### Your instructions
Set down all of the entries precisely as they were written.

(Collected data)
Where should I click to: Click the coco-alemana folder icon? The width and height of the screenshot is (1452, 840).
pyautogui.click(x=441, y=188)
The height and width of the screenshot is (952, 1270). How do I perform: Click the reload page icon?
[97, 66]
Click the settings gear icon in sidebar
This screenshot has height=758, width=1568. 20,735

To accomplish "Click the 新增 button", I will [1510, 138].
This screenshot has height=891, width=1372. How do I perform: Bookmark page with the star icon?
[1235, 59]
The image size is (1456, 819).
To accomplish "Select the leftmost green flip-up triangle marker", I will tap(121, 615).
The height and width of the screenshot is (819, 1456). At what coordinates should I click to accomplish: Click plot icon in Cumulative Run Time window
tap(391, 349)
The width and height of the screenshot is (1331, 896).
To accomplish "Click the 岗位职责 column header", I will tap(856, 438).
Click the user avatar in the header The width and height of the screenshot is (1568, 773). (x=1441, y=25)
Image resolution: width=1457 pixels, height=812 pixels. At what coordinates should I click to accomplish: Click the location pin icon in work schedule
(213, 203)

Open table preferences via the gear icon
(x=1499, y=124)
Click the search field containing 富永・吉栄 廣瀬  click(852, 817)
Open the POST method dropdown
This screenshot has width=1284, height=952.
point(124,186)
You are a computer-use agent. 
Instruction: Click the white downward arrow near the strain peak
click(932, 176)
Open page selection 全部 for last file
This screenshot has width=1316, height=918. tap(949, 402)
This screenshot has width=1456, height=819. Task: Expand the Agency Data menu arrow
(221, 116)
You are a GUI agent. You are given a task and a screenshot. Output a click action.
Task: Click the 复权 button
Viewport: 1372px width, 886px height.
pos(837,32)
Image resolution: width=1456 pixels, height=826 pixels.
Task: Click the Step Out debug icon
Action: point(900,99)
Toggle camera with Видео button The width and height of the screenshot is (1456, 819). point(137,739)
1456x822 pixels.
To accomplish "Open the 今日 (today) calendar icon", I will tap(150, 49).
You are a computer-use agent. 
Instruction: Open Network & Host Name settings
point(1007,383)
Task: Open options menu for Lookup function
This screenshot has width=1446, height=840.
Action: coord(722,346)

### Result
Where should I click to: Click the coco-alemana folder icon? The width and height of the screenshot is (1452, 840).
pyautogui.click(x=441, y=188)
The height and width of the screenshot is (952, 1270). How do I perform: Click the reload page icon?
[97, 66]
Click the settings gear icon in sidebar
This screenshot has height=758, width=1568. 20,735

To accomplish "Click the 新增 button", I will [1510, 138].
This screenshot has height=891, width=1372. How do I perform: Bookmark page with the star icon?
[1235, 59]
The image size is (1456, 819).
To accomplish "Select the leftmost green flip-up triangle marker", I will tap(121, 615).
The height and width of the screenshot is (819, 1456). At what coordinates should I click to accomplish: Click plot icon in Cumulative Run Time window
tap(391, 349)
The width and height of the screenshot is (1331, 896).
To accomplish "Click the 岗位职责 column header", I will tap(856, 438).
Click the user avatar in the header The width and height of the screenshot is (1568, 773). (x=1441, y=25)
Image resolution: width=1457 pixels, height=812 pixels. At what coordinates should I click to accomplish: Click the location pin icon in work schedule
(213, 203)

Open table preferences via the gear icon
(x=1499, y=124)
Click the search field containing 富永・吉栄 廣瀬  click(852, 817)
Open the POST method dropdown
This screenshot has width=1284, height=952.
point(124,186)
You are a computer-use agent. 
Instruction: Click the white downward arrow near the strain peak
click(932, 176)
Open page selection 全部 for last file
This screenshot has width=1316, height=918. tap(949, 402)
This screenshot has width=1456, height=819. Task: Expand the Agency Data menu arrow
(221, 116)
You are a GUI agent. You are given a task and a screenshot. Output a click action.
Task: Click the 复权 button
Viewport: 1372px width, 886px height.
pos(837,32)
Image resolution: width=1456 pixels, height=826 pixels.
Task: Click the Step Out debug icon
Action: point(900,99)
Toggle camera with Видео button The width and height of the screenshot is (1456, 819). point(137,739)
1456x822 pixels.
To accomplish "Open the 今日 (today) calendar icon", I will tap(150, 49).
You are a computer-use agent. 
Instruction: Open Network & Host Name settings
point(1007,383)
Task: Open options menu for Lookup function
This screenshot has width=1446, height=840.
Action: coord(722,346)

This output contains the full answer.